A clinical and molecular genetic study of German patients with primary congenital glaucoma.

PURPOSE: To estimate an accurate incidence rate for CYP1B1 mutations in German patients with primary congenital glaucoma (PCG). DESIGN: Observational case series. METHODS: Blood was obtained from 39 unrelated patients of German origin with clear clinical features of PCG and screened for mutations in the CYP1B1 gene using direct deoxyribonucleic acid sequencing.
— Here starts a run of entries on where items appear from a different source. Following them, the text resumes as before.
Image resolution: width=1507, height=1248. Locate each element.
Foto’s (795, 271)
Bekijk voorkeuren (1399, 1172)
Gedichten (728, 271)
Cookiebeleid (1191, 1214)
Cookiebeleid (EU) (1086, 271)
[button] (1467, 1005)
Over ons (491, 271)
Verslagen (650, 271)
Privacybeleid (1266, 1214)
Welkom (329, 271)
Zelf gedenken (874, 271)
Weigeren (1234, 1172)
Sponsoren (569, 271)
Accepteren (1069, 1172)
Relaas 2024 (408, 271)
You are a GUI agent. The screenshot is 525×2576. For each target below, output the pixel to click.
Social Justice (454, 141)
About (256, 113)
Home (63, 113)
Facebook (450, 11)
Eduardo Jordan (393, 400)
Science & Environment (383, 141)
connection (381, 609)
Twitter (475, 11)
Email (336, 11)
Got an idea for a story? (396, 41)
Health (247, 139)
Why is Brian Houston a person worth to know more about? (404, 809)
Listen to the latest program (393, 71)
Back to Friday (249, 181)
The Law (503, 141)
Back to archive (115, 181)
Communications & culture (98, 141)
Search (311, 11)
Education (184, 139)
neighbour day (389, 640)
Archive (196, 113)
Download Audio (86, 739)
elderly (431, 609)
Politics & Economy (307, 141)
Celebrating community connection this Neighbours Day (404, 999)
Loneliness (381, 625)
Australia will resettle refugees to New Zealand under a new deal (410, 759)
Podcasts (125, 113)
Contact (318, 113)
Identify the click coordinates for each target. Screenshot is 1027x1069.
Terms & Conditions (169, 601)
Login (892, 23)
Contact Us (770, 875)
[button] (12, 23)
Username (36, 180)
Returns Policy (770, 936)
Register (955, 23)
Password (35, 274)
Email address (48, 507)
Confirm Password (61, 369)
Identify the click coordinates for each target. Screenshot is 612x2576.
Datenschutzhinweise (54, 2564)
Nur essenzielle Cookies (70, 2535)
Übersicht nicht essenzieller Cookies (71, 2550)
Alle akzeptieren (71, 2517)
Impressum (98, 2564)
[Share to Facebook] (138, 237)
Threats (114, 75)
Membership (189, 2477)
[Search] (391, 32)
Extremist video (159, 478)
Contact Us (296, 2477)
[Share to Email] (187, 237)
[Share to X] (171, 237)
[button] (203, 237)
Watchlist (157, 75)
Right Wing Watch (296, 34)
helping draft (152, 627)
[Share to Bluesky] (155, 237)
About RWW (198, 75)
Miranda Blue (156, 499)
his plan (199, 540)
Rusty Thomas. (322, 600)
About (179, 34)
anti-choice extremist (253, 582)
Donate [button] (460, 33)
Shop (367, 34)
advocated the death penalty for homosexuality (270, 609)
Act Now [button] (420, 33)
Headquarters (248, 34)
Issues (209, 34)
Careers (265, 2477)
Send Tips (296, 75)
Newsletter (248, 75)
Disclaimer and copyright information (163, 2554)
One hundred ethnically matched control subjects were screened for novel sequence variants using restriction fragment length polymorphism and denaturing high-performance liquid chromatography. RESULTS: Sequence analysis identified 11 different mutations in 7 patients (18%). Four patients were compound heterozygotes, 2 subjects heterozygous, and 1 homozygous for CYP1B1 mutations. One deletion (c.199_206del8) and 3 missense mutations (L177P, F190L, and S282N) were novel. None of the novel missense mutations identified was found in normal controls. CONCLUSIONS: Our results indicate that only a minor proportion of German PCG patients harbor mutations in the CYP1B1 gene and are in line with similar studies from other ethnic populations in which the rate of consanguinity is low. In addition, this is the first report discussing the phenotypes of German PCG patients with and without CYP1B1 mutations.